3. Ask the restaurant
Go to the restaurant’s web site. Better yet, call them on the phone and ask what they’re doing to keep customers safe. They should have good, quick, confident answers. They should be thrilled to talk with you about them. If not, don’t go there.
The most basic questions to ask are whether customers and employees are required to wear masks, and how social distancing is carried out. The Center for Disease Control and Prevention has a web site for Personal and Social Activities that includes a heading for “Dining at a Restaurant.”
From the CDC and other experts, here’s a list of what to ask about and look for at a restaurant to reassure you they have a priority of protecting your health:
- How do they handle crowds so that groups of people aren’t close together in tight spaces? People on the waiting list should be outside.
- Before you get to your table, it should be empty. No utensils, condiments, or salt and pepper shakers. Research indicates the virus doesn’t spread through food, but it does spread in the air and on surfaces. Menus should be brought to your table on disposable paper or a disinfected digital device.
- Watch for signs the restaurant takes your health seriously. Do they have masks and other safety requirements posted? Do they enforce mask wearing? Is hand sanitizer handy? Do they have a time limit for how long you can stay at the table (the longer you hang out, the more chance you have to catch or spread a virus)?
4. Proceed with caution
Dining out don’ts include, don’t share food, no drink dispensers, buffets, or salad bars. Don’t valet park the car. Bring your own pen to sign the check.
All that may take the carefree out of your outing, but as the pandemic wears on, rather than get worn down we might settle into a more deliberate dining that lets us slow down and pay attention to how friends, servers, and customers affect each other over a meal.

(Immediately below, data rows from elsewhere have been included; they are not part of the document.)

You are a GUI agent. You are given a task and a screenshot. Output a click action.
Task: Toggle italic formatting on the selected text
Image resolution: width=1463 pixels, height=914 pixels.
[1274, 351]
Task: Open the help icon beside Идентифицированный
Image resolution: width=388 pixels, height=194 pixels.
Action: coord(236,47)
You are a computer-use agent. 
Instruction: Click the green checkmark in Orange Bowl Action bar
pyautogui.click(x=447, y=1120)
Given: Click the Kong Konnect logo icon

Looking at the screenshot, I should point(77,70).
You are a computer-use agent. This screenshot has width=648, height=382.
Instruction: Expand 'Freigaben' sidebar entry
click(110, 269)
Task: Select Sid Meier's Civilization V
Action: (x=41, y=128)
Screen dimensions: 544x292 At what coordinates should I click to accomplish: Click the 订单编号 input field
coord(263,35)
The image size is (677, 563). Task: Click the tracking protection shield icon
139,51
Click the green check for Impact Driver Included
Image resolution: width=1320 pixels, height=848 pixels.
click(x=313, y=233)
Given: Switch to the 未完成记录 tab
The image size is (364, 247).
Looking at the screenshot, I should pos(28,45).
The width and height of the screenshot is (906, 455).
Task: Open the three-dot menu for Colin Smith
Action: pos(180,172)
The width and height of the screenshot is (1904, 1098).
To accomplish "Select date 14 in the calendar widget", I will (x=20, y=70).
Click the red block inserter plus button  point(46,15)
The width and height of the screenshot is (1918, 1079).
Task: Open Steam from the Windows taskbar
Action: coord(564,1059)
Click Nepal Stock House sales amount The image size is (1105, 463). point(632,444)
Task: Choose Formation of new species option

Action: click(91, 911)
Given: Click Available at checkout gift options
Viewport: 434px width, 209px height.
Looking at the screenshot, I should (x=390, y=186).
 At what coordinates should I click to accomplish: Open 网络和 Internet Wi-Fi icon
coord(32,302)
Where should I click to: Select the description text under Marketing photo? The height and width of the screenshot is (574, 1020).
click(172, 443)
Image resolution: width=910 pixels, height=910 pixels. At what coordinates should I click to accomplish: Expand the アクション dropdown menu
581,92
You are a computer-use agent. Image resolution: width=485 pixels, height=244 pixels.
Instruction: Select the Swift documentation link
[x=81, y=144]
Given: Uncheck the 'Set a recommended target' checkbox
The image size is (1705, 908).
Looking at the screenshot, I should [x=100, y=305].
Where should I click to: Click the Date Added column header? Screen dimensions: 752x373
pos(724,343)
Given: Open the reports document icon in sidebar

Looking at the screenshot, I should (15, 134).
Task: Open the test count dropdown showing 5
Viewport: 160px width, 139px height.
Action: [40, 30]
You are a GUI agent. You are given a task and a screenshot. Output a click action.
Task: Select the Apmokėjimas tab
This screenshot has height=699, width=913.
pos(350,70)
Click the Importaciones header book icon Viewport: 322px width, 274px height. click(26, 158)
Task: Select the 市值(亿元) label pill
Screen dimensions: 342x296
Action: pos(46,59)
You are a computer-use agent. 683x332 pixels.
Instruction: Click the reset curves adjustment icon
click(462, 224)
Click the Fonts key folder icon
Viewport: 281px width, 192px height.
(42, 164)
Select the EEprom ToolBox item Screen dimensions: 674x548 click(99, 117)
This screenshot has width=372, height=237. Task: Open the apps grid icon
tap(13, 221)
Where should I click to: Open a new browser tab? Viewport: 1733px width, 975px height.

One of the most inexplicably effective bits of advice I’ve received is that when you’re feeling sad or off your game, overtip. I’ve never figured out why it works, but it does. These days, who isn’t feeling lower than normal? Try it.
One day we’ll be able to drop our guard when going into a restaurant. I hope we won’t lose the habits of seeing the people behind the magic of a memorable time around a table, and that we take care of those who take care of us.
And tip well. You might just help save your favorite restaurant.